Tbf a substantial amount of voters did see the comment - at the time of writing, 297 upvotes on the comment vs 483 upvotes on the post, or ~61%. So actually most people do dig through the comments, if the upvote count is something to go by at least.

Anyone who doesn't read comments is unlikely to read reader added context, so you're probably not getting a large amount of the remaining 39% of people to get the context just because you add some extra UI feature.

Besides, explaining the context is a much longer affair than a title and just wouldn't fit. It's not like I would even say that the title of this post is misleading in the first place, it's actually pretty to-the-point.

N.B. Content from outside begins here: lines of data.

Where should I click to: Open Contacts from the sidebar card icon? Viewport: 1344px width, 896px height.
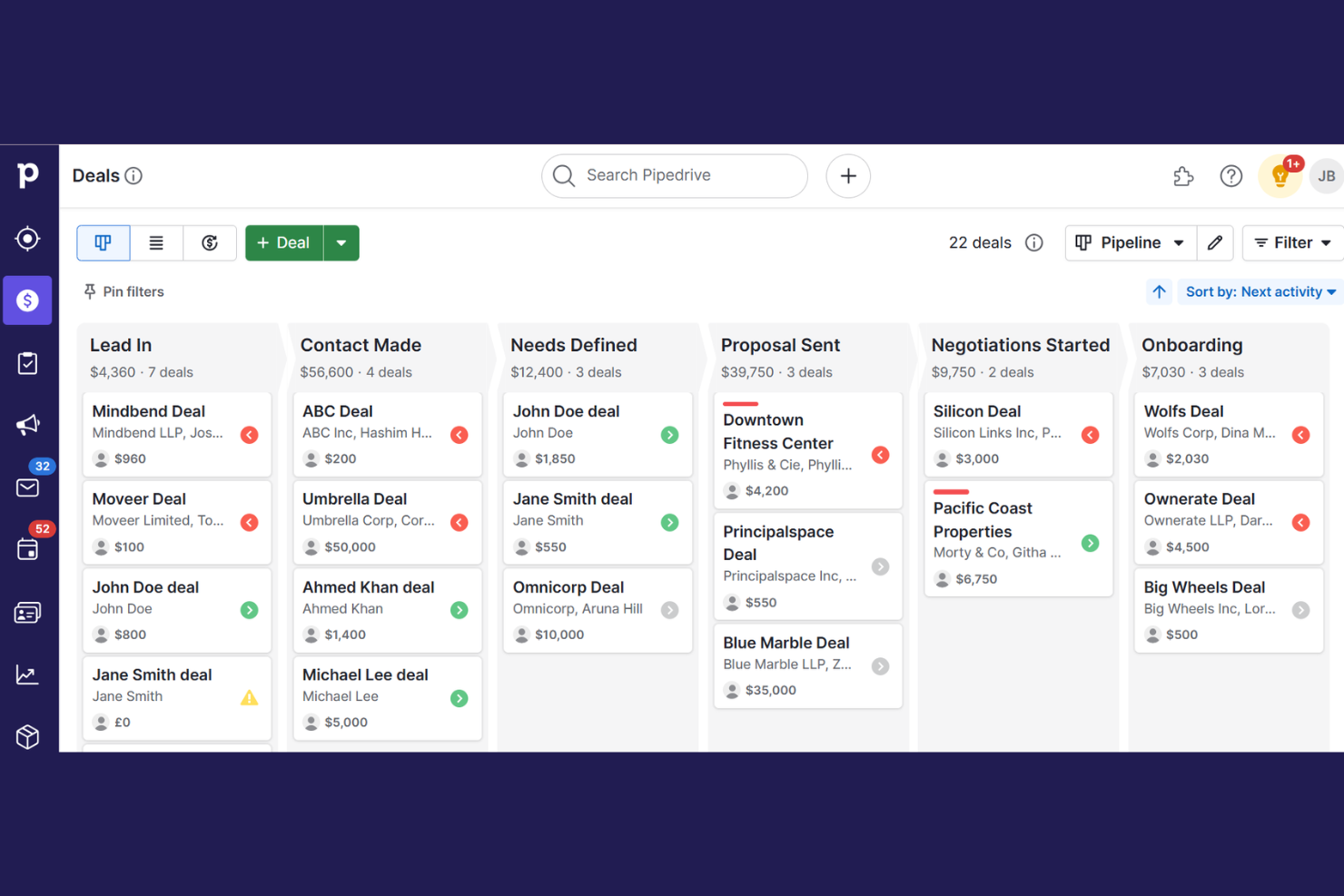point(27,612)
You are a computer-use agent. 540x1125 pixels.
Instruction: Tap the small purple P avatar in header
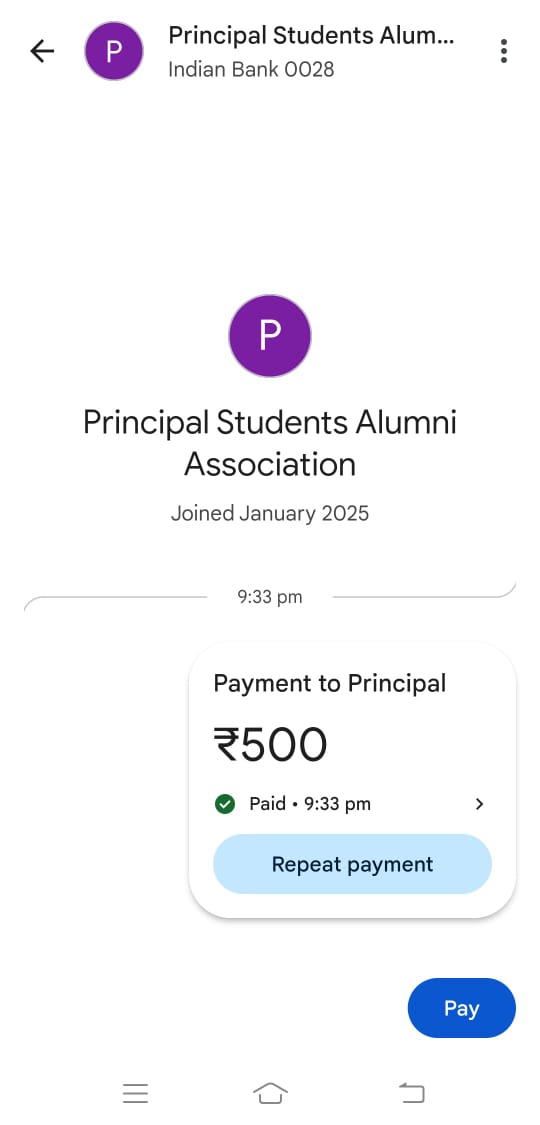coord(113,51)
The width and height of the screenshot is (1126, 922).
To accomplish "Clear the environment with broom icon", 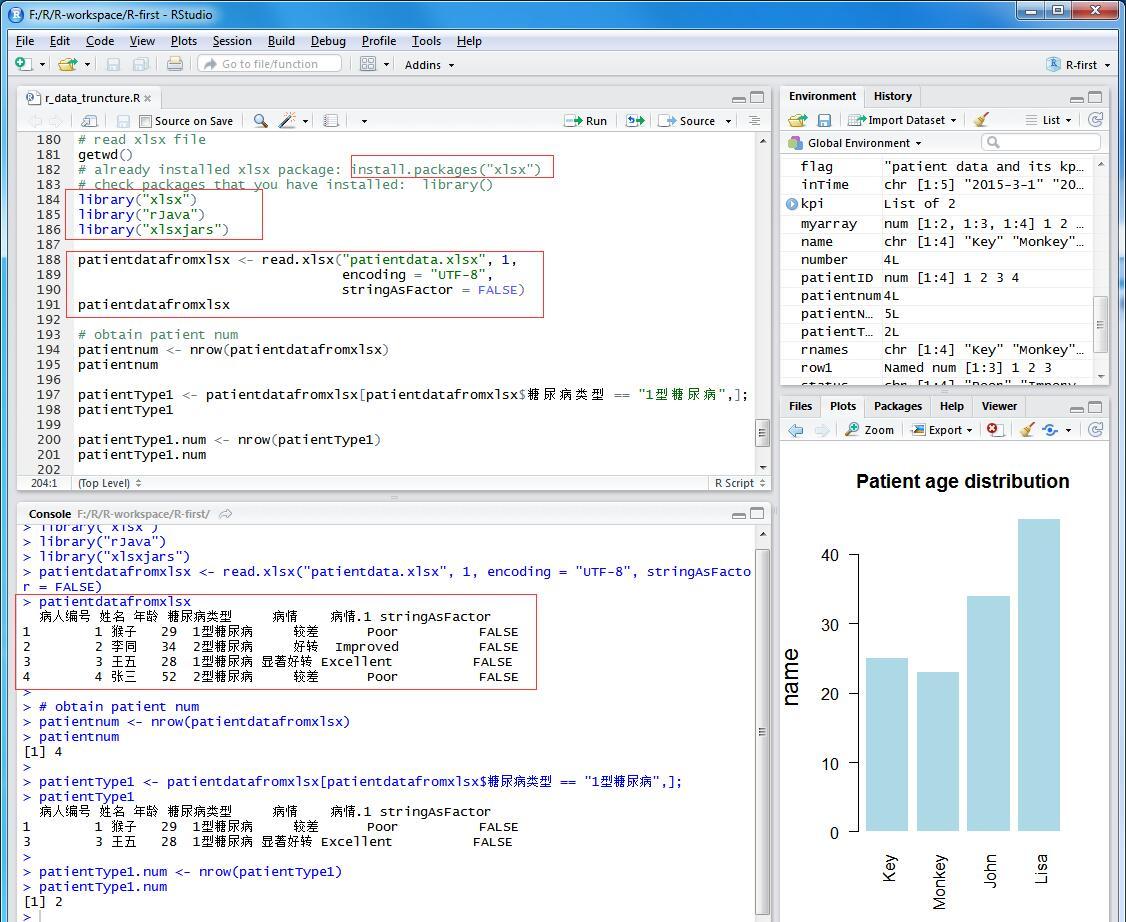I will pos(981,120).
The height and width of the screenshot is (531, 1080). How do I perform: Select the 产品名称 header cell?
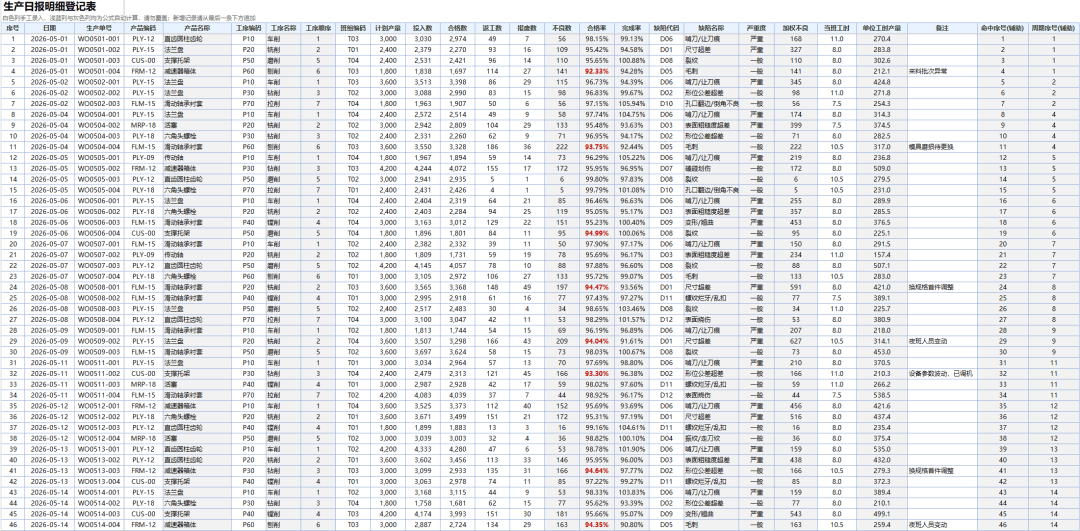pyautogui.click(x=197, y=28)
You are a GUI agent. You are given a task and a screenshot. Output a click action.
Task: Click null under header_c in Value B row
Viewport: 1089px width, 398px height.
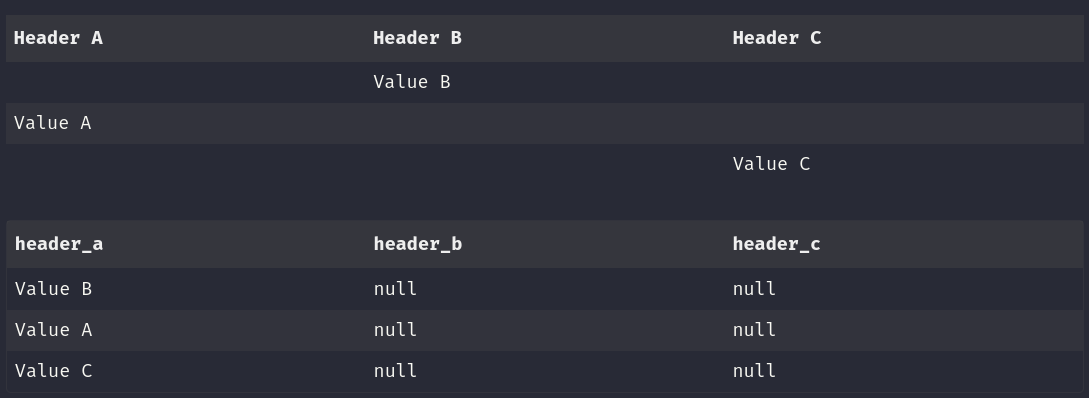(754, 288)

There's also a chance that people will get the wrong idea about posts without the context - i.e. that posts without reader added context are super truthful somehow. I feel that people should rather accept that all titles of a few sentences are missing context. That is after all the point of a title - to summarize and bring only the most important information, which inevitably leads to a loss of context.

[–] brucethemoose@lemmy.world 2 points 1 month ago* (last edited 1 month ago)

That doesn’t count views/impressions that didn’t vote, nor the initial voters that drove the comment to the visibility of the front page. It reminds me way too much of social media that goes viral before it has any chance to be refuted, and it’s already left its impact.

This is a UX “mistake” made by countless platforms (but also a feature if pure engagement is the goal). These kinds of attention flows are extremely important to Lemmy's future health, lest it take the same trajectory as others.